Ultrasound (US)-guided core-needle biopsy (CNB) is currently the procedure of choice for work-up of suspicious breast lesion. It is mainly used for evaluation of suspicious breast lesions categorized as BI-RADS 4 and 5 (Breast Imaging-Reporting and Data System). The conducted study included 56 female patients with detected suspicious breast leasions, and they underwent US-guided CNB during 1-year period with the aim to investigate the value of US-guided CNB of the breast in a tertiarylevel large-volume oncological centre setting with respect of indications, technical adequacy and safety. 2 patients who entered the study were previously diagnosed as BIRADS 2, 3 patients as BIRADS 3, 18 patients as BIRADS 4 and 33 patients as BIRADS 5. In 14 patients with BC (breast cancer), both FNA (fine-needle aspiration) and CNB were performed, and the malignancy was accurately diagnosed by cytology in 9 patients, confirmed by subsequent CNB in all of them.
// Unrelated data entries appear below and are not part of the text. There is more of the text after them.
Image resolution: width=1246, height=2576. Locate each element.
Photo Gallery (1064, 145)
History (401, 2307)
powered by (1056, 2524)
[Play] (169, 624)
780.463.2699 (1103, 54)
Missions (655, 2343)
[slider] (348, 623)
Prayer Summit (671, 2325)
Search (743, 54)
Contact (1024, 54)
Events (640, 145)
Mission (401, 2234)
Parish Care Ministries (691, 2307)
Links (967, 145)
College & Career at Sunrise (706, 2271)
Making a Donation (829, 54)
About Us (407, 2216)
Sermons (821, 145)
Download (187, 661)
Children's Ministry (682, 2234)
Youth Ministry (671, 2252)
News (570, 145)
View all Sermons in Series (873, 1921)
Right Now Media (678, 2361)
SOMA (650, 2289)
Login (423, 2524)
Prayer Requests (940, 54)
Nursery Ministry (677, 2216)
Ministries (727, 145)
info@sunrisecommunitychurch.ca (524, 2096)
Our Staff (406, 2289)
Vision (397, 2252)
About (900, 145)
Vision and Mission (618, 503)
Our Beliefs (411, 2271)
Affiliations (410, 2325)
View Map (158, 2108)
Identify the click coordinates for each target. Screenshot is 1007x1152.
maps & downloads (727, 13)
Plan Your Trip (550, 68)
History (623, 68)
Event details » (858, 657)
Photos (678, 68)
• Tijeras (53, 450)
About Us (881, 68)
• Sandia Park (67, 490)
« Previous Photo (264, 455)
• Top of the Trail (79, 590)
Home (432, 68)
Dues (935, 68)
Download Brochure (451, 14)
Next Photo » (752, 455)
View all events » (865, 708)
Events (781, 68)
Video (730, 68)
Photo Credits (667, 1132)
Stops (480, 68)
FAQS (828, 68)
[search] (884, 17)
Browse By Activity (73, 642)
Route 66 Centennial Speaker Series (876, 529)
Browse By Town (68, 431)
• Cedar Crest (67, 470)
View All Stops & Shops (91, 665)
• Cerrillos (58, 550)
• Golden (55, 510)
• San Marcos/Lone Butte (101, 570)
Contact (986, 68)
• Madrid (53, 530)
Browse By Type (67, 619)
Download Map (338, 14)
ADH (atypical ductal hyperplasia) was initialy diagnosed by FNA in 5 patients, and in 2 of them, BC was initialy missed by FNA, but deteced by CNB. As it is known, the cytology has lower sensitivity for detection of BC than hystology, with false-negative rate ranging from 2.5% to 17.9%. In our material, 18.7% of carcinomas were initialy left undetected by FNAC, and subsequently confirmed by CNB. All confirmed carcinomas were correctly suspected on imaging, and categorized as BI-RADS 4 or 5, while all BI-RADS 2 and 3 findings were confirmed as benign on hystology. False-positive rate of imaging was 8%. An average number of 4 tissue cores (range: 2-7) was taken in our experience if good quality of the first 3 core was achieved, and there was no consistent reason to proceed with sampling.